Preferential uptake of long chain polyunsaturated fatty acids by isolated human placental membranes

Abstract

Fatty acid uptake by the placenta is thought to be a carrier-mediated process, however the mechanism by which long chain polyunsaturated fatty acids (LCPUFA) are preferentially accumulated from the maternal circulation to the fetal tissues is still unclear. To examine the role of the placenta in this process, binding of four different radiolabelled fatty acids ([¹⁴C]oleate, [¹⁴C]linoleate, [¹⁴C]a-linolenate and [¹⁴C]arachidonate) to human placental membranes was studied.
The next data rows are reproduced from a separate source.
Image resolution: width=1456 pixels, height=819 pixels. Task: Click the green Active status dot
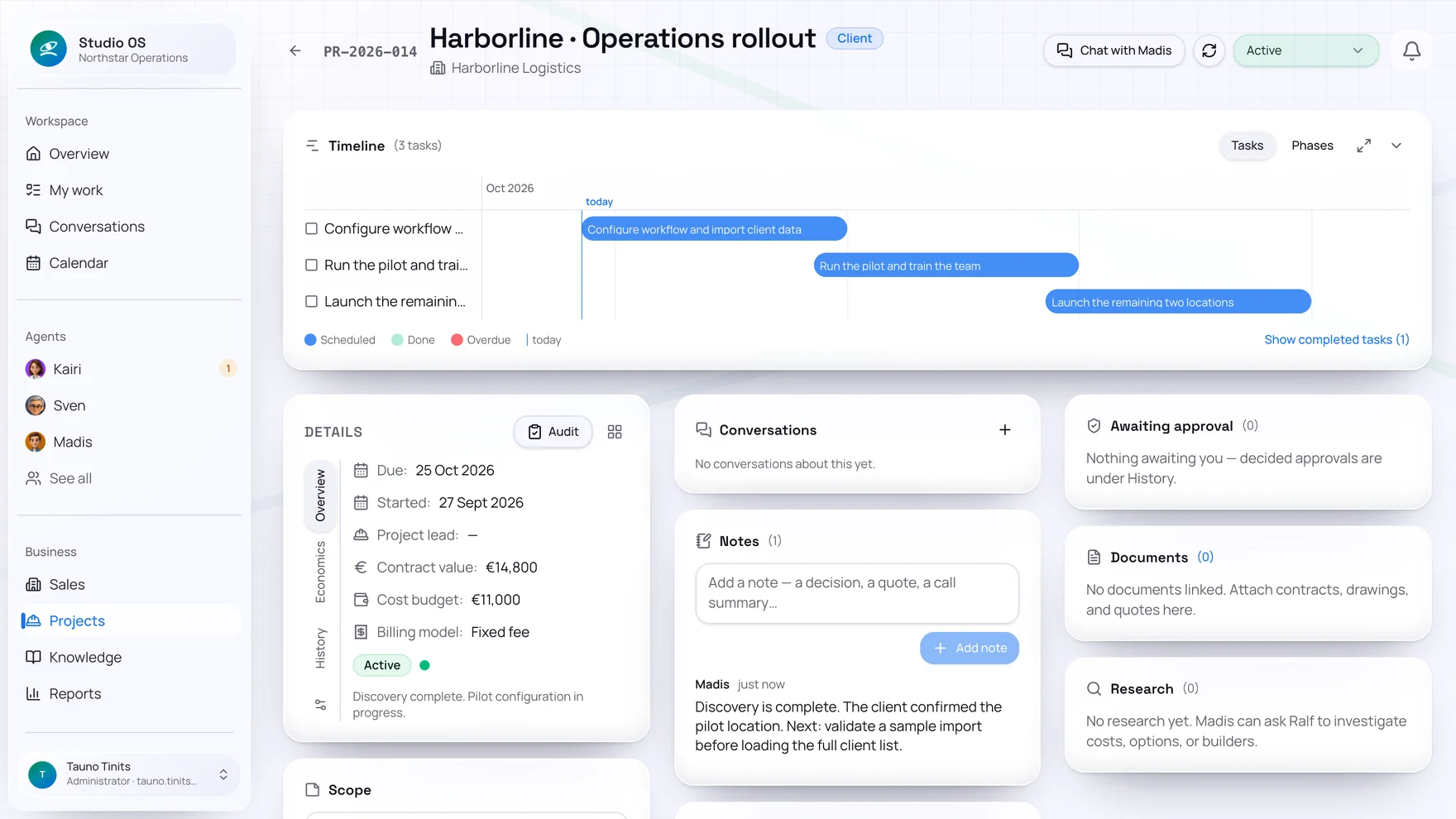[x=424, y=665]
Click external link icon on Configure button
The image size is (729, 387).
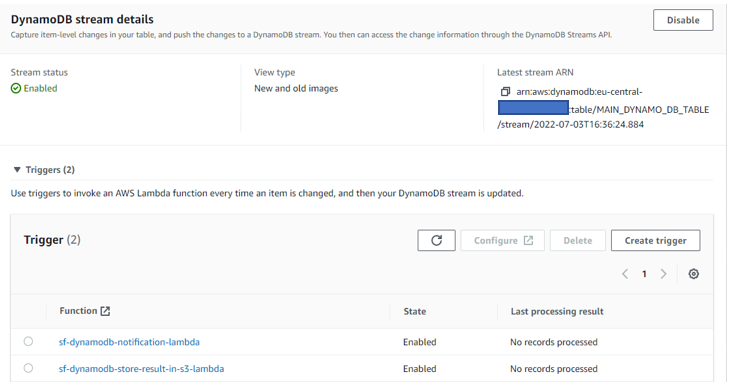click(529, 240)
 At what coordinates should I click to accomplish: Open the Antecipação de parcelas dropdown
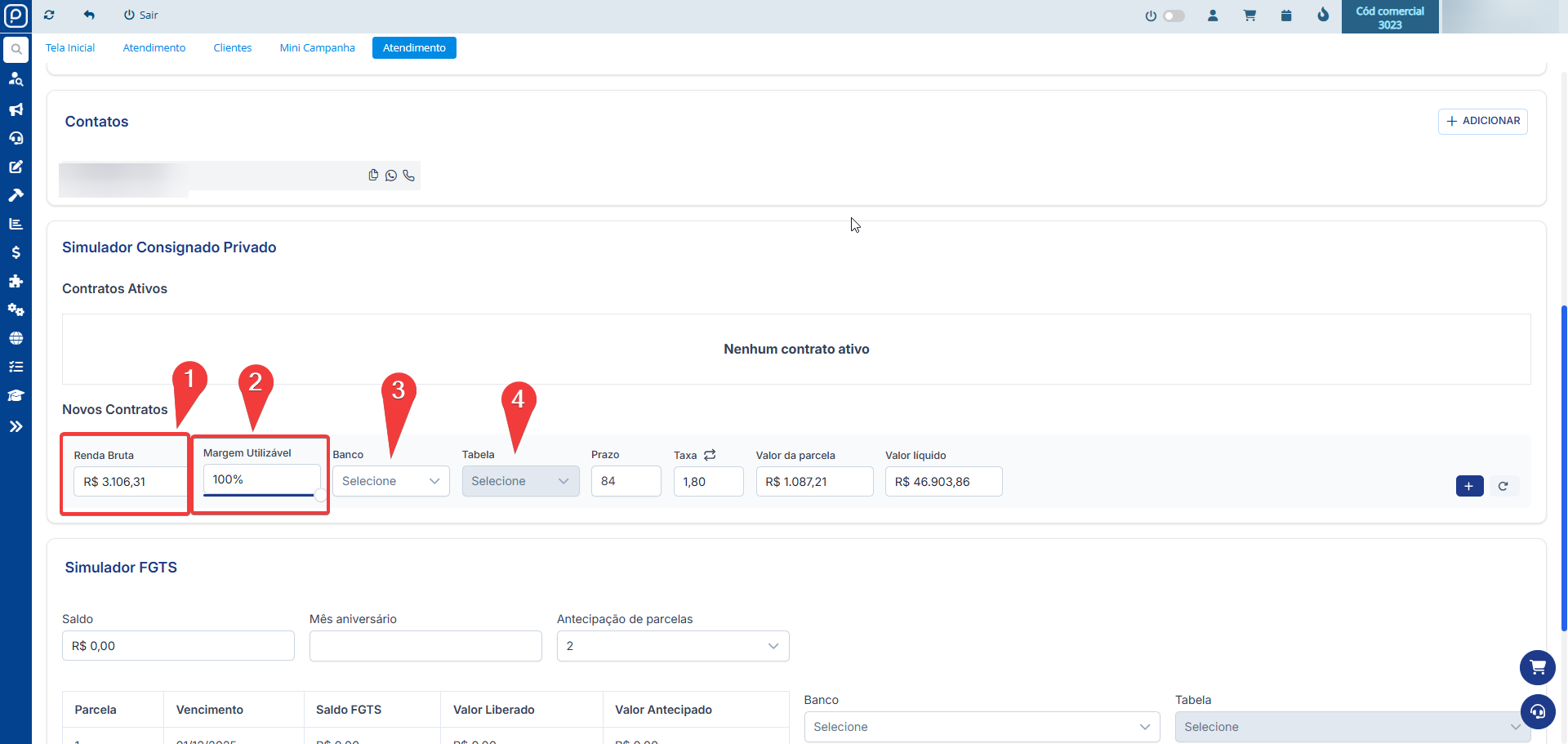pyautogui.click(x=672, y=646)
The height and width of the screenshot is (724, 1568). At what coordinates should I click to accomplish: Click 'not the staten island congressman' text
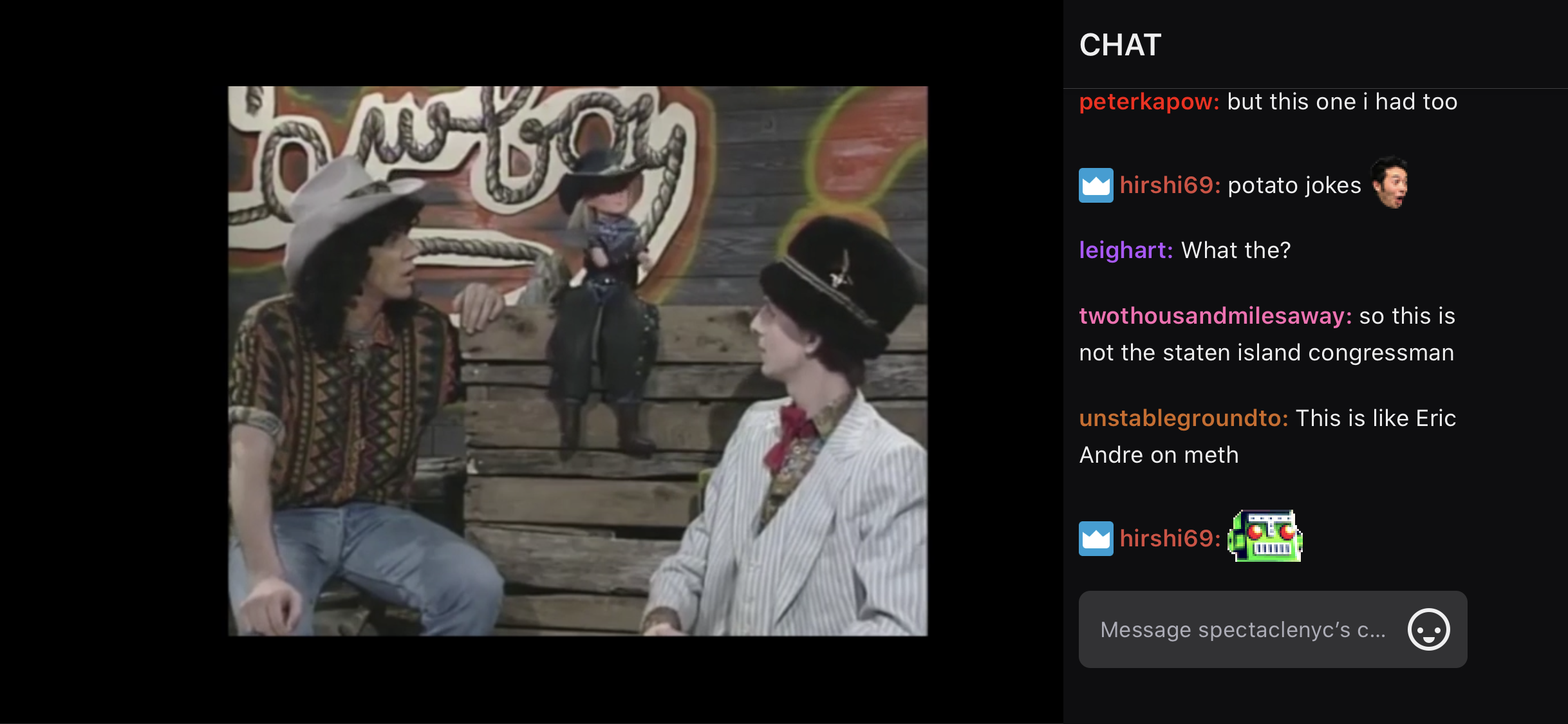click(x=1266, y=353)
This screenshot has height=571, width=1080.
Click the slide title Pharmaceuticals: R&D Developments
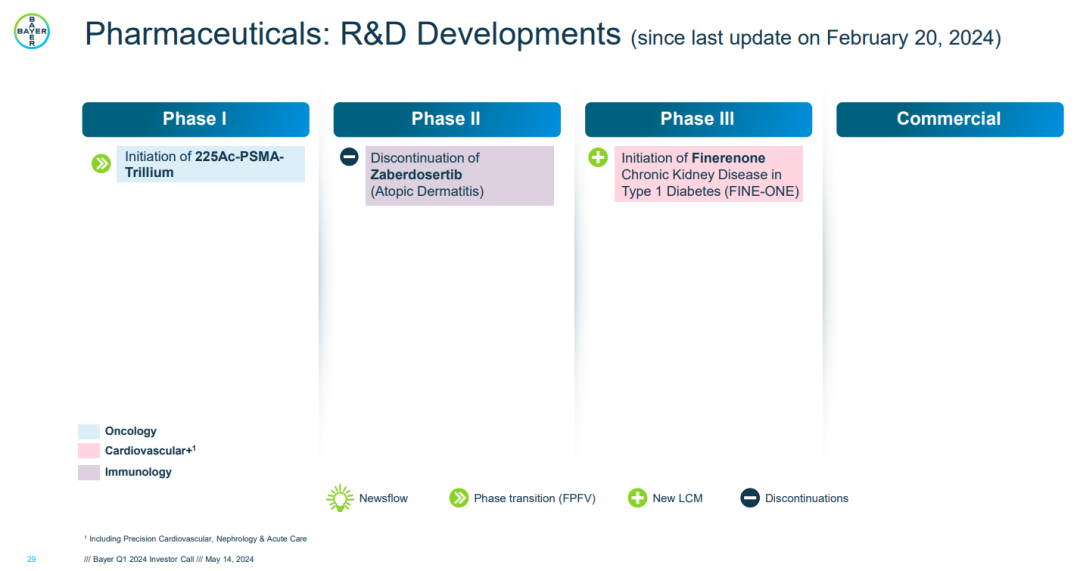coord(352,34)
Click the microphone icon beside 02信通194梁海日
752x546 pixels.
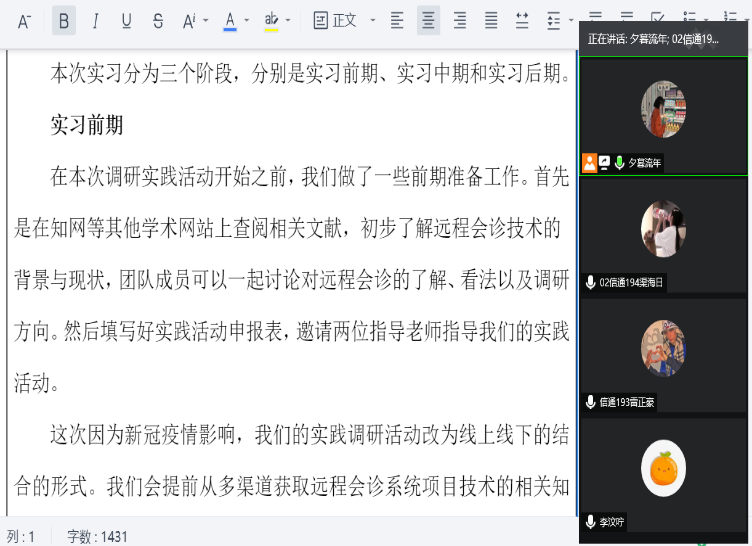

Binding of fatty acid was found to be time- and temperature dependent. At equilibrium, the total binding of oleate was highest (5.1 ± 0.1 nmoles/mg protein) followed by linoleate (2.8 ± 0.31 nmoles/mg protein) and arachidonate (2.06 ± 0.4 nmoles/mg protein) and α-linolenate binding was lowest (0.5+0.1 nmoles/mg protein). However, oleate had the lowest specific binding (37% of the total binding) whereas arachidonate had the highest specific binding (∼ 86% of the total binding) followed by linoleate and a-linolenate (62%, and 69% of the total binding, respectively). Binding of each [¹⁴C] fatty acid was also assessed in the presence of 20-fold excess of other unlabelled ligands. Binding sites seem to have preference for the binding of [¹⁴C] fatty acids in the following order: arachidonic acid ⋙ linoleic acid ≫ a-linolenic acid ⋙≫ oleic acid, whereas BSP and a-tocopherol did not show any competition with any of the [¹⁴C] fatty acids. These data suggest that the fatty acid binding sites in placental membranes are specific for the fatty acids but that they have heterogeneous affinities.Trans fatty acids (elaidic and linoelaidic acids) also competed very strongly for the [¹⁴C] fatty acid binding. Polyclonal antiserum raised against placental FABP_pm inhibited binding of these [¹⁴C]fatty acids but with variable degrees of inhibition; EFA/LCPUFA binding was much more than that of oleate. Our data suggest that EFA/LCPUFA bound to albumin are preferentially transported by human placental membranes and that the placental FABP_pm may be involved in the sequestration of EFA/LCPUFA by the placenta.